> **PROVIDED PASSAGE**:
_ _ _
Personal information
- Nationality: Cuban
- Born: Guillermo Varona González 1 August 1995 (age 30)

Sport
- Country: Cuba
- Sport: Para-athletics
- Event(s): Javelin throw shot put

Achievements and titles
- Paralympic finals: 2024 Paris: 1st

Medal record
Men's para-athletics
Representing Cuba
Paralympic Games
| Gold medal – first place | 2024 Paris | Javelin throw F46 |
World Championships
| Gold medal – first place | 2024 Kobe | Javelin throw F46 |
| Bronze medal – third place | 2025 New Delhi | Javelin throw F46 |
Parapan American Games
| Gold medal – first place | 2019 Lima | Javelin throw F46 |
| Gold medal – first place | 2023 Santiago | Javelin throw F46 |

= Guillermo Varona =

Cuban para javelin thrower

Guillermo Varona González (born 1 August 1995) is a Cuban para-athlete javelin thrower who competes in the F46 category. He is a gold medalist at the 2023 Parapan American Games, 2024 World Para Athletics Championships, and 2024 Summer Paralympics. He has also competed in the shot put.

==Career==
At the 2019 Parapan American Games, Varona won the gold medal in the F48 category and also competed in the shot put. He then competed in the 2020 Summer Paralympics, where he finished in fourth place in the javelin throw. Varela returned to the Parapan American Games in 2023 Parapan, in the F48 category, winning a gold medal setting a record in the games in the process. In May 2024, he won a gold medal in the men's F46 javelin throw event at the World Para Athletics Championship in Kobe, Japan. At the 2024 Summer Paralympics, he won the gold medal in the javelin throw F46 event.

==Personal life==
Varona is in a relationship with para taekwondo practitioner Lilisbet Rodriguez and the two have a son.
_ _ _
> **THE PROBLEM**:
Extract the portion of the Guillermo Varona profile running from "Guillermo Varona González (born" up to and including "throw F46 event.", keeping every word unchanged.

> **INFORMATION SUPPLIED**:
_ _ _
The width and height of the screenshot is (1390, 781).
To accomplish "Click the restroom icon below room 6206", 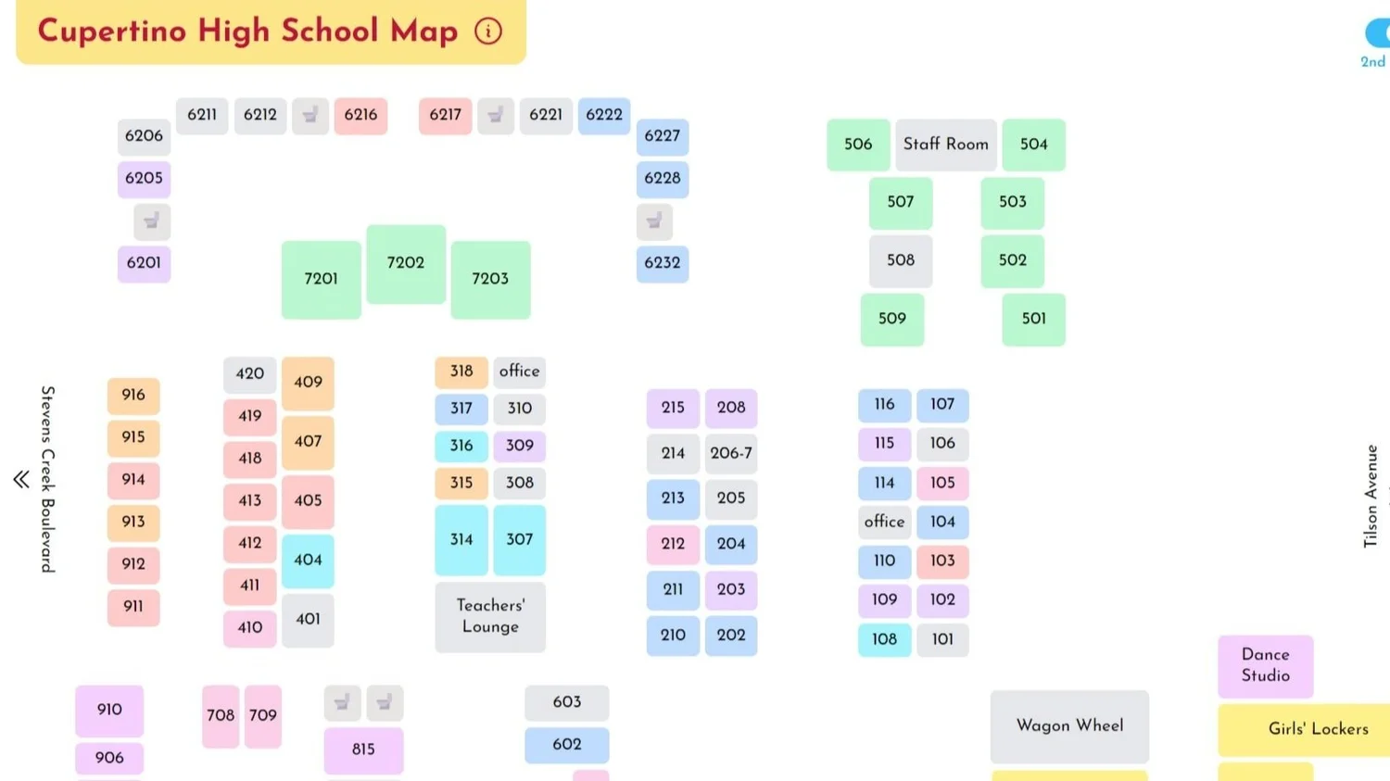I will click(x=151, y=221).
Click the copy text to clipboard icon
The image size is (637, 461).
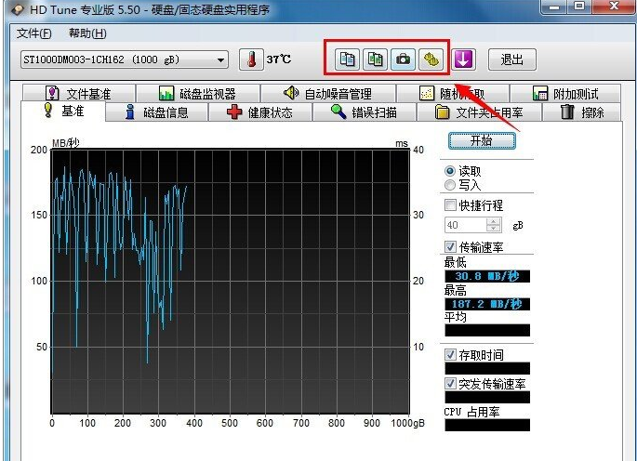coord(348,59)
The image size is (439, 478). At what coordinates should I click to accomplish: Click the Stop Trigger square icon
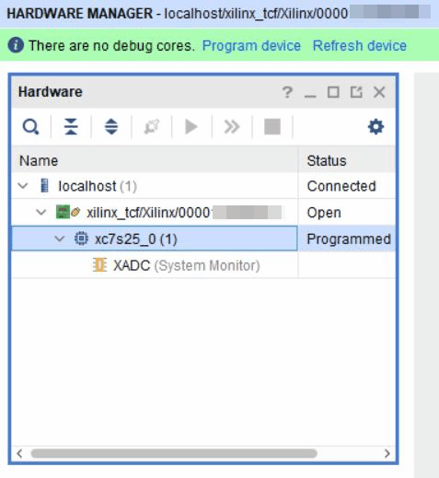coord(272,127)
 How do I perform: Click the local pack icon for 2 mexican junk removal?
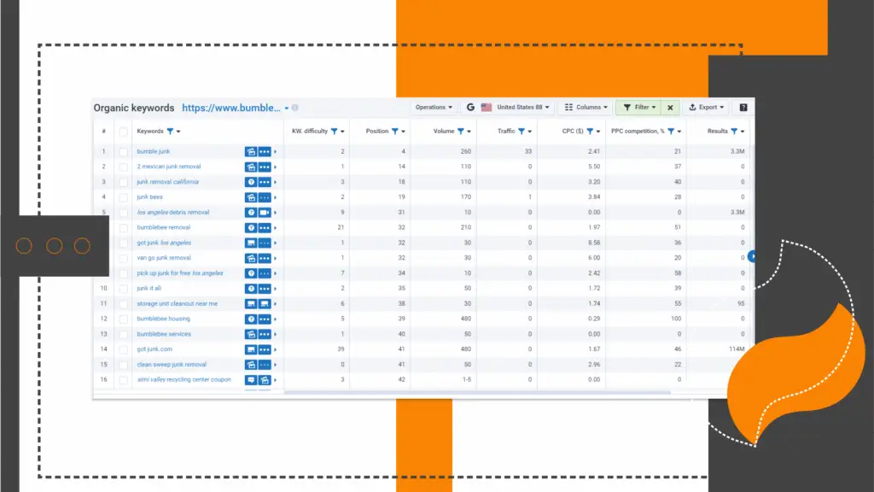(x=251, y=167)
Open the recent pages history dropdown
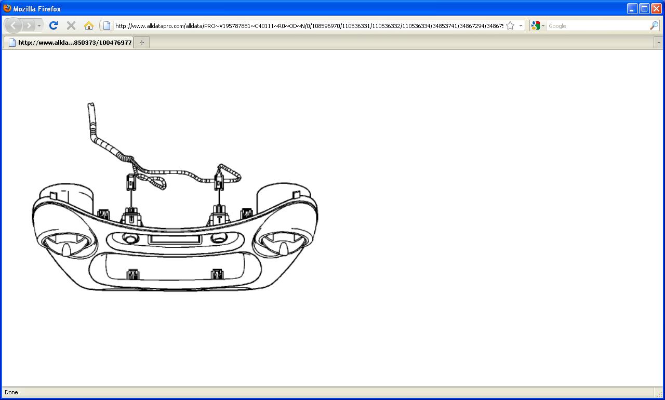Screen dimensions: 665x400 coord(39,25)
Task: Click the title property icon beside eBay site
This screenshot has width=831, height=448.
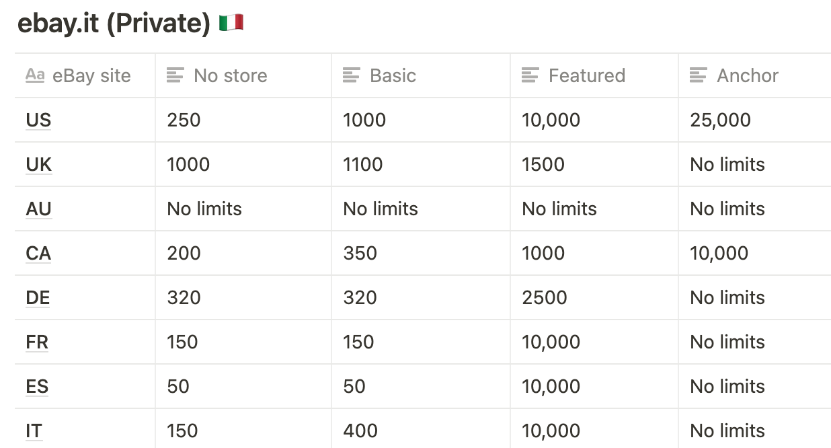Action: pos(35,75)
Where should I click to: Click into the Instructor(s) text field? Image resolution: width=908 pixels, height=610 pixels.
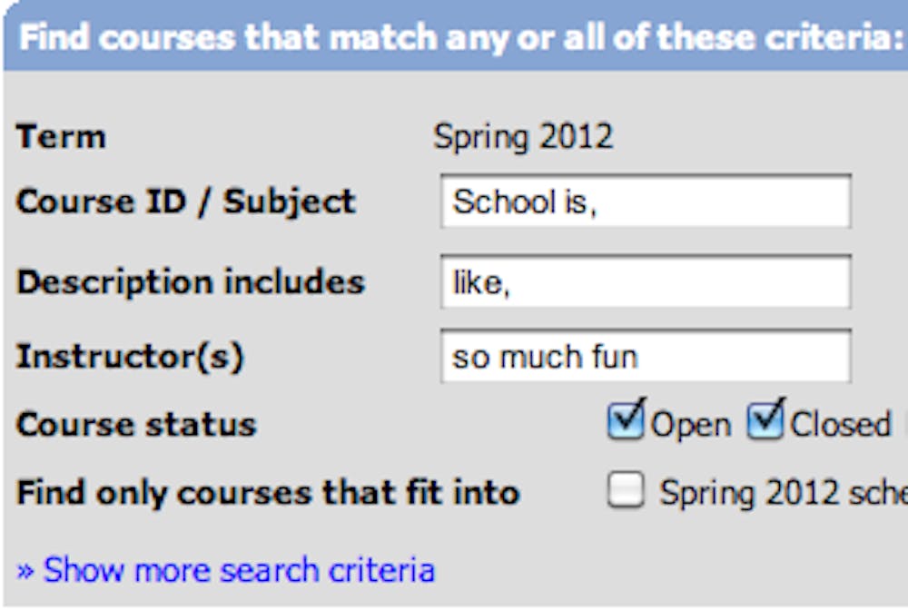[x=645, y=357]
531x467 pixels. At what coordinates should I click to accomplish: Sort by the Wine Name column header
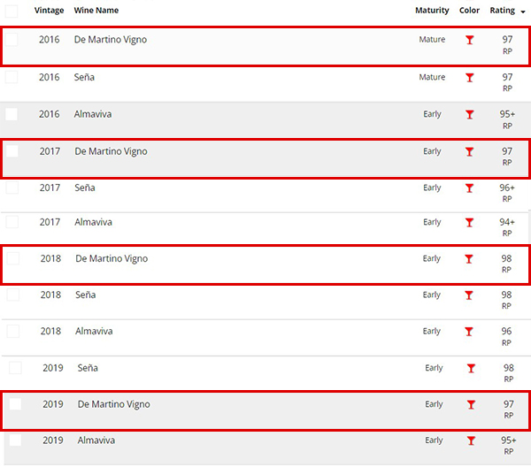(x=96, y=11)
_ _ _
> **WRITTEN ANSWER**:
Guillermo Varona González (born 1 August 1995) is a Cuban para-athlete javelin thrower who competes in the F46 category. He is a gold medalist at the 2023 Parapan American Games, 2024 World Para Athletics Championships, and 2024 Summer Paralympics. He has also competed in the shot put.

==Career==
At the 2019 Parapan American Games, Varona won the gold medal in the F48 category and also competed in the shot put. He then competed in the 2020 Summer Paralympics, where he finished in fourth place in the javelin throw. Varela returned to the Parapan American Games in 2023 Parapan, in the F48 category, winning a gold medal setting a record in the games in the process. In May 2024, he won a gold medal in the men's F46 javelin throw event at the World Para Athletics Championship in Kobe, Japan. At the 2024 Summer Paralympics, he won the gold medal in the javelin throw F46 event.